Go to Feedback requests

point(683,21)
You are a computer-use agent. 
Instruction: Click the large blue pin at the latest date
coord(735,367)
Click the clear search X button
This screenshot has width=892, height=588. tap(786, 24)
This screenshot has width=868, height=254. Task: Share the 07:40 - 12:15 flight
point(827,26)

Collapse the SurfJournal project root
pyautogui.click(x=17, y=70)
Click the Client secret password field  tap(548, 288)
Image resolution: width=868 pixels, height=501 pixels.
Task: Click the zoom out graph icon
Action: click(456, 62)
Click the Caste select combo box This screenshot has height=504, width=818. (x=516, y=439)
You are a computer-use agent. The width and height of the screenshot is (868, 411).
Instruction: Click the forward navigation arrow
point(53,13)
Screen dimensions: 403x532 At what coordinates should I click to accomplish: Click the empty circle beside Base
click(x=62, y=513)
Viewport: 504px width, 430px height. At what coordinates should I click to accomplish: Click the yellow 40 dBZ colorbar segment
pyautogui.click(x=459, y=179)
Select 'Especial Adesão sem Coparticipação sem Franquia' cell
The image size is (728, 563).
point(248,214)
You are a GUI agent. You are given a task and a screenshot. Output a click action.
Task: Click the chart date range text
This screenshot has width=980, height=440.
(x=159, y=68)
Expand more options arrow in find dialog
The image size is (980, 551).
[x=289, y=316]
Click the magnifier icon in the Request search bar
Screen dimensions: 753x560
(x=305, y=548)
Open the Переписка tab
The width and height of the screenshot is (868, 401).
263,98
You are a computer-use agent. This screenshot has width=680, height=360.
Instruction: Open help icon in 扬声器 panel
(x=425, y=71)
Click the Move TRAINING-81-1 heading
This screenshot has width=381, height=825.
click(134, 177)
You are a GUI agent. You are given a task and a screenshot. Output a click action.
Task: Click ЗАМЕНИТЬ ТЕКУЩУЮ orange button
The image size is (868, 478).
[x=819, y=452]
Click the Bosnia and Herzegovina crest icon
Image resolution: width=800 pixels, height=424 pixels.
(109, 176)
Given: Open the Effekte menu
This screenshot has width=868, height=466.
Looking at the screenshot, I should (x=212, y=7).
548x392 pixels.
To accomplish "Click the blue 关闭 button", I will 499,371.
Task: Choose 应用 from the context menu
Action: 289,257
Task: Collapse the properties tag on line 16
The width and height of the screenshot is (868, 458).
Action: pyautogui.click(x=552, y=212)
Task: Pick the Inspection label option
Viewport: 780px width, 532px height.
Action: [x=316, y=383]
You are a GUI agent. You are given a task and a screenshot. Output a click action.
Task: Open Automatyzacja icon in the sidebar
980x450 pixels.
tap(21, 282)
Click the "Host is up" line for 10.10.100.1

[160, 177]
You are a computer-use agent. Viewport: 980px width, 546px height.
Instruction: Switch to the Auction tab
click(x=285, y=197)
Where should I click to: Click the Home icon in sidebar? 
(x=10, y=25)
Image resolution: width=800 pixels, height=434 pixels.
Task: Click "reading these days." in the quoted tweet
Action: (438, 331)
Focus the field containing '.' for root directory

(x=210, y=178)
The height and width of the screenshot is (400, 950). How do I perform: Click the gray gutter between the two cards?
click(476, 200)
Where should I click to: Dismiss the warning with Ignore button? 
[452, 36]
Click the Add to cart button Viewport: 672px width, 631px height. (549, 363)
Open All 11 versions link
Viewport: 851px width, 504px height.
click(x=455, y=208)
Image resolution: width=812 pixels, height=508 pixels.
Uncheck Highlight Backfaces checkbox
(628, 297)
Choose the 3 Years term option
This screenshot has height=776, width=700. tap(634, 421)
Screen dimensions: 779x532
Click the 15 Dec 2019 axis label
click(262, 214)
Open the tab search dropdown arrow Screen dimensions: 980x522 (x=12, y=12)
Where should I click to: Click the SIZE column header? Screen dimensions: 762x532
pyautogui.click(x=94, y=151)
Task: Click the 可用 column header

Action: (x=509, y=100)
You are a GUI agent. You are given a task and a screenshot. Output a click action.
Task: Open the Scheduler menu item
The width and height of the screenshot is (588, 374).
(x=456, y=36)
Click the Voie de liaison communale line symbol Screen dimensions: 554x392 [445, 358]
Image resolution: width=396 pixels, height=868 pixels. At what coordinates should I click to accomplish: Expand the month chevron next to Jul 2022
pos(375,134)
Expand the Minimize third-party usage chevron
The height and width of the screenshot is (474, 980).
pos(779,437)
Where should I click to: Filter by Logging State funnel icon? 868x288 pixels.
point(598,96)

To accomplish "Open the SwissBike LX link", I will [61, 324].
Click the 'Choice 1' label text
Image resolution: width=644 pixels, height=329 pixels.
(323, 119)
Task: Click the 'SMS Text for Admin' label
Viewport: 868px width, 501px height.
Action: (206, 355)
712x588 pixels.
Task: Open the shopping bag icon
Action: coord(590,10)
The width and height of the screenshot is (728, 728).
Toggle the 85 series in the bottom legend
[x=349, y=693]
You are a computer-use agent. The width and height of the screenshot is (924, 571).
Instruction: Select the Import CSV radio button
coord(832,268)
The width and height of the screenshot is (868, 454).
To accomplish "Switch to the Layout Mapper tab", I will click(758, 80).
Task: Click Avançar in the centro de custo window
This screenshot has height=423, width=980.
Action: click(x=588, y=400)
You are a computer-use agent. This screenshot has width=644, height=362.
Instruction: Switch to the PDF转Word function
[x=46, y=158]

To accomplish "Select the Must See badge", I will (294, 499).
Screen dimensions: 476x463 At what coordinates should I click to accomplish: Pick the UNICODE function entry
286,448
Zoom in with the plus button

=======

- Exercise prompt -
Copy down every record, keeping each one exact.

- Written answer -
Go to Feedback requests

point(683,21)
You are a computer-use agent. 
Instruction: Click the large blue pin at the latest date
coord(735,367)
Click the clear search X button
This screenshot has width=892, height=588. tap(786, 24)
This screenshot has width=868, height=254. Task: Share the 07:40 - 12:15 flight
point(827,26)

Collapse the SurfJournal project root
pyautogui.click(x=17, y=70)
Click the Client secret password field  tap(548, 288)
Image resolution: width=868 pixels, height=501 pixels.
Task: Click the zoom out graph icon
Action: click(456, 62)
Click the Caste select combo box This screenshot has height=504, width=818. (x=516, y=439)
You are a computer-use agent. The width and height of the screenshot is (868, 411).
Instruction: Click the forward navigation arrow
point(53,13)
Screen dimensions: 403x532 At what coordinates should I click to accomplish: Click the empty circle beside Base
click(x=62, y=513)
Viewport: 504px width, 430px height. At what coordinates should I click to accomplish: Click the yellow 40 dBZ colorbar segment
pyautogui.click(x=459, y=179)
Select 'Especial Adesão sem Coparticipação sem Franquia' cell
The image size is (728, 563).
point(248,214)
You are a GUI agent. You are given a task and a screenshot. Output a click action.
Task: Click the chart date range text
This screenshot has width=980, height=440.
(x=159, y=68)
Expand more options arrow in find dialog
The image size is (980, 551).
[x=289, y=316]
Click the magnifier icon in the Request search bar
Screen dimensions: 753x560
(x=305, y=548)
Open the Переписка tab
The width and height of the screenshot is (868, 401).
263,98
You are a computer-use agent. This screenshot has width=680, height=360.
Instruction: Open help icon in 扬声器 panel
(x=425, y=71)
Click the Move TRAINING-81-1 heading
This screenshot has width=381, height=825.
click(134, 177)
You are a GUI agent. You are given a task and a screenshot. Output a click action.
Task: Click ЗАМЕНИТЬ ТЕКУЩУЮ orange button
The image size is (868, 478).
[x=819, y=452]
Click the Bosnia and Herzegovina crest icon
Image resolution: width=800 pixels, height=424 pixels.
(109, 176)
Given: Open the Effekte menu
This screenshot has width=868, height=466.
Looking at the screenshot, I should (x=212, y=7).
548x392 pixels.
To accomplish "Click the blue 关闭 button", I will 499,371.
Task: Choose 应用 from the context menu
Action: 289,257
Task: Collapse the properties tag on line 16
The width and height of the screenshot is (868, 458).
Action: pyautogui.click(x=552, y=212)
Task: Pick the Inspection label option
Viewport: 780px width, 532px height.
Action: [x=316, y=383]
You are a GUI agent. You are given a task and a screenshot. Output a click action.
Task: Open Automatyzacja icon in the sidebar
980x450 pixels.
tap(21, 282)
Click the "Host is up" line for 10.10.100.1

[160, 177]
You are a computer-use agent. Viewport: 980px width, 546px height.
Instruction: Switch to the Auction tab
click(x=285, y=197)
Where should I click to: Click the Home icon in sidebar? 
(x=10, y=25)
Image resolution: width=800 pixels, height=434 pixels.
Task: Click "reading these days." in the quoted tweet
Action: (438, 331)
Focus the field containing '.' for root directory

(x=210, y=178)
The height and width of the screenshot is (400, 950). How do I perform: Click the gray gutter between the two cards?
click(476, 200)
Where should I click to: Dismiss the warning with Ignore button? 
[452, 36]
Click the Add to cart button Viewport: 672px width, 631px height. (549, 363)
Open All 11 versions link
Viewport: 851px width, 504px height.
click(x=455, y=208)
Image resolution: width=812 pixels, height=508 pixels.
Uncheck Highlight Backfaces checkbox
(628, 297)
Choose the 3 Years term option
This screenshot has height=776, width=700. tap(634, 421)
Screen dimensions: 779x532
Click the 15 Dec 2019 axis label
click(262, 214)
Open the tab search dropdown arrow Screen dimensions: 980x522 (x=12, y=12)
Where should I click to: Click the SIZE column header? Screen dimensions: 762x532
pyautogui.click(x=94, y=151)
Task: Click the 可用 column header

Action: (x=509, y=100)
You are a GUI agent. You are given a task and a screenshot. Output a click action.
Task: Open the Scheduler menu item
The width and height of the screenshot is (588, 374).
(x=456, y=36)
Click the Voie de liaison communale line symbol Screen dimensions: 554x392 [445, 358]
Image resolution: width=396 pixels, height=868 pixels. At what coordinates should I click to accomplish: Expand the month chevron next to Jul 2022
pos(375,134)
Expand the Minimize third-party usage chevron
The height and width of the screenshot is (474, 980).
pos(779,437)
Where should I click to: Filter by Logging State funnel icon? 868x288 pixels.
point(598,96)

To accomplish "Open the SwissBike LX link", I will [61, 324].
Click the 'Choice 1' label text
Image resolution: width=644 pixels, height=329 pixels.
(323, 119)
Task: Click the 'SMS Text for Admin' label
Viewport: 868px width, 501px height.
Action: (206, 355)
712x588 pixels.
Task: Open the shopping bag icon
Action: coord(590,10)
The width and height of the screenshot is (728, 728).
Toggle the 85 series in the bottom legend
[x=349, y=693]
You are a computer-use agent. The width and height of the screenshot is (924, 571).
Instruction: Select the Import CSV radio button
coord(832,268)
The width and height of the screenshot is (868, 454).
To accomplish "Switch to the Layout Mapper tab", I will click(758, 80).
Task: Click Avançar in the centro de custo window
This screenshot has height=423, width=980.
Action: click(x=588, y=400)
You are a computer-use agent. This screenshot has width=644, height=362.
Instruction: Switch to the PDF转Word function
[x=46, y=158]

To accomplish "Select the Must See badge", I will (294, 499).
Screen dimensions: 476x463 At what coordinates should I click to accomplish: Pick the UNICODE function entry
286,448
Zoom in with the plus button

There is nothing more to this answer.